Required task: Return the full blog excerpt below word for word, with nothing changed or left out.

What's important now is the stuff I'm putting out into the world, and how it comes back around to me in the end.

And whatever this funny little life has in store for me, good or bad, I'm ready to embrace every moment of it.

Fat ankles and all.

Sunday, March 04, 2007

The Trickiness of March

You wake up and you can hear the birds outside and the weather forecast is warm and the sun is so bright that you can't contain yourself--you bound down the steps in your sneakers and your sweatshirt and leave your hat and scarf and gloves inside, where they belong. You burst out onto the sidewalk and lift your face to the sky and feel the sun's warmth on your cheeks.

"Ahhh," you think.

But in the breeze you can still feel the icy fingers of winter caressing your neck. And you walk toward the corner and step into the shadows while waiting at the red light and suddenly your fingers are quite numb and you wish you had your gloves and when you look to the sky the clouds have passed over the sun and everything that seemed bright with promise a few moments ago is drab and gray.

Should you go back and get your hat and gloves, or trust that the sun will appear again to warm you?

That is the trickiness of March.

Information shown:
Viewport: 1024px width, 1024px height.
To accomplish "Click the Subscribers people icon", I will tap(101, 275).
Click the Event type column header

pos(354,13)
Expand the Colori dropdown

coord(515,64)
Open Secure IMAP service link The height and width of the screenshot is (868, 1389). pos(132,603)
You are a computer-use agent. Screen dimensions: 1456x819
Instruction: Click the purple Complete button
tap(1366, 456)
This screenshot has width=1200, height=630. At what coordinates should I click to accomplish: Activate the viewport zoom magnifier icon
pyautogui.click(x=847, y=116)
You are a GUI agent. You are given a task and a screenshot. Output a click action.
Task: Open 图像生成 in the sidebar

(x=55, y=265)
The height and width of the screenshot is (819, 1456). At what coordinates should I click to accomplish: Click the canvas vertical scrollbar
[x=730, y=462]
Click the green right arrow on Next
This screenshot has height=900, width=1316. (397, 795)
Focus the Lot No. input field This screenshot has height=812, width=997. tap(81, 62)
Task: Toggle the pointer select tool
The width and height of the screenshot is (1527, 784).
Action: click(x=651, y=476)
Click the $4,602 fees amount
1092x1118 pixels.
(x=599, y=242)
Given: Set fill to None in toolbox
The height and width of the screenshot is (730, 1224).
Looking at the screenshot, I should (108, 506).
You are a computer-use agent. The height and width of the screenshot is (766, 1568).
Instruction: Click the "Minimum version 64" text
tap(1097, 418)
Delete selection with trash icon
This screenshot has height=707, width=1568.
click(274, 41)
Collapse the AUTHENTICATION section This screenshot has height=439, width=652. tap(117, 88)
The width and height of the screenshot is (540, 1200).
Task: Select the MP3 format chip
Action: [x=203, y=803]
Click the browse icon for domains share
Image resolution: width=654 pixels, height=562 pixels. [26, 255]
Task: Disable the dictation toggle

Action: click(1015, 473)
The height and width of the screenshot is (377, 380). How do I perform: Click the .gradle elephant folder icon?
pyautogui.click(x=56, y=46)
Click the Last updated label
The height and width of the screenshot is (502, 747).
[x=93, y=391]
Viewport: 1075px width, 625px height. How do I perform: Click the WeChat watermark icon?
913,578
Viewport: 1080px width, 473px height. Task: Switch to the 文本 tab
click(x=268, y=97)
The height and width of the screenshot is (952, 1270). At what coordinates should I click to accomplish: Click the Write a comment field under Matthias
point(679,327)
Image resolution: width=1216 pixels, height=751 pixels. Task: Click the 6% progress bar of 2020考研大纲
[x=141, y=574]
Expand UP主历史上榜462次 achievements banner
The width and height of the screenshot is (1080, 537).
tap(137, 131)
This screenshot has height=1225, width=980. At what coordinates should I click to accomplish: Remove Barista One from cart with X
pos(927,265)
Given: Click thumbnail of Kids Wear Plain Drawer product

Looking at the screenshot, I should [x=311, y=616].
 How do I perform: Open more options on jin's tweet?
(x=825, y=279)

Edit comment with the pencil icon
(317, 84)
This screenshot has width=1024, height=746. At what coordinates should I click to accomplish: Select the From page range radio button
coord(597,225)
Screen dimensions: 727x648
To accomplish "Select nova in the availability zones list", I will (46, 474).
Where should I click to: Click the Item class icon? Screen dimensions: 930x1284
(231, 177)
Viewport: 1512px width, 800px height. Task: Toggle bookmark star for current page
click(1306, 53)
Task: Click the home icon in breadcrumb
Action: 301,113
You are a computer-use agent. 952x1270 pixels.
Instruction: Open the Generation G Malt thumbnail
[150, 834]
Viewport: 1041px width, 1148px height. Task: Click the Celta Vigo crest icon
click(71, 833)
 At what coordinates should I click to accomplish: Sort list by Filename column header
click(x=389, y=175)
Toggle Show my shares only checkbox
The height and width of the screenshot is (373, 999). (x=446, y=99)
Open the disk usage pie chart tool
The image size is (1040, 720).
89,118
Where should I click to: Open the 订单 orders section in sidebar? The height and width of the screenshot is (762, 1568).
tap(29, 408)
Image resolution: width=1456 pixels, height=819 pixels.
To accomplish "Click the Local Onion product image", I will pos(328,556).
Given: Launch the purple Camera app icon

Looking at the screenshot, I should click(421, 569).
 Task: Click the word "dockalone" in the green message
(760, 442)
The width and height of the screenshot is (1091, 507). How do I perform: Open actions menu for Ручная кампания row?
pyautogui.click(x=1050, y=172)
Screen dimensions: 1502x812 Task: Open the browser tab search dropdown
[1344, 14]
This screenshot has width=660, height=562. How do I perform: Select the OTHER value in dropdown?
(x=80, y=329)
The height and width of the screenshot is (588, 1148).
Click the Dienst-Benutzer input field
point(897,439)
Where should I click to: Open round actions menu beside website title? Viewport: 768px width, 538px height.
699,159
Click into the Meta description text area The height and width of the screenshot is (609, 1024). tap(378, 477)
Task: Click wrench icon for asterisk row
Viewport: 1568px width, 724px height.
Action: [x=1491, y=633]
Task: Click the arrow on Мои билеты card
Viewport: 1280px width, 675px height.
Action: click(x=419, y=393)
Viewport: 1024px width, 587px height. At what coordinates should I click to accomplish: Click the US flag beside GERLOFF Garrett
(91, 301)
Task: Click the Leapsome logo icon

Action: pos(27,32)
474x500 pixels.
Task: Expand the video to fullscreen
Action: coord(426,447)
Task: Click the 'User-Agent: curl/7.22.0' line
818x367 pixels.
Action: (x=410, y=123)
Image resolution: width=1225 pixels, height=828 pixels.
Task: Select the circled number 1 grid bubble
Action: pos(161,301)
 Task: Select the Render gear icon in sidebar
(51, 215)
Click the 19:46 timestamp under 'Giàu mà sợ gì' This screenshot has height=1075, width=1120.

Problem solution:
What's important now is the stuff I'm putting out into the world, and how it comes back around to me in the end.

And whatever this funny little life has in store for me, good or bad, I'm ready to embrace every moment of it.

Fat ankles and all.

Sunday, March 04, 2007

The Trickiness of March

You wake up and you can hear the birds outside and the weather forecast is warm and the sun is so bright that you can't contain yourself--you bound down the steps in your sneakers and your sweatshirt and leave your hat and scarf and gloves inside, where they belong. You burst out onto the sidewalk and lift your face to the sky and feel the sun's warmth on your cheeks.

"Ahhh," you think.

But in the breeze you can still feel the icy fingers of winter caressing your neck. And you walk toward the corner and step into the shadows while waiting at the red light and suddenly your fingers are quite numb and you wish you had your gloves and when you look to the sky the clouds have passed over the sun and everything that seemed bright with promise a few moments ago is drab and gray.

Should you go back and get your hat and gloves, or trust that the sun will appear again to warm you?

That is the trickiness of March.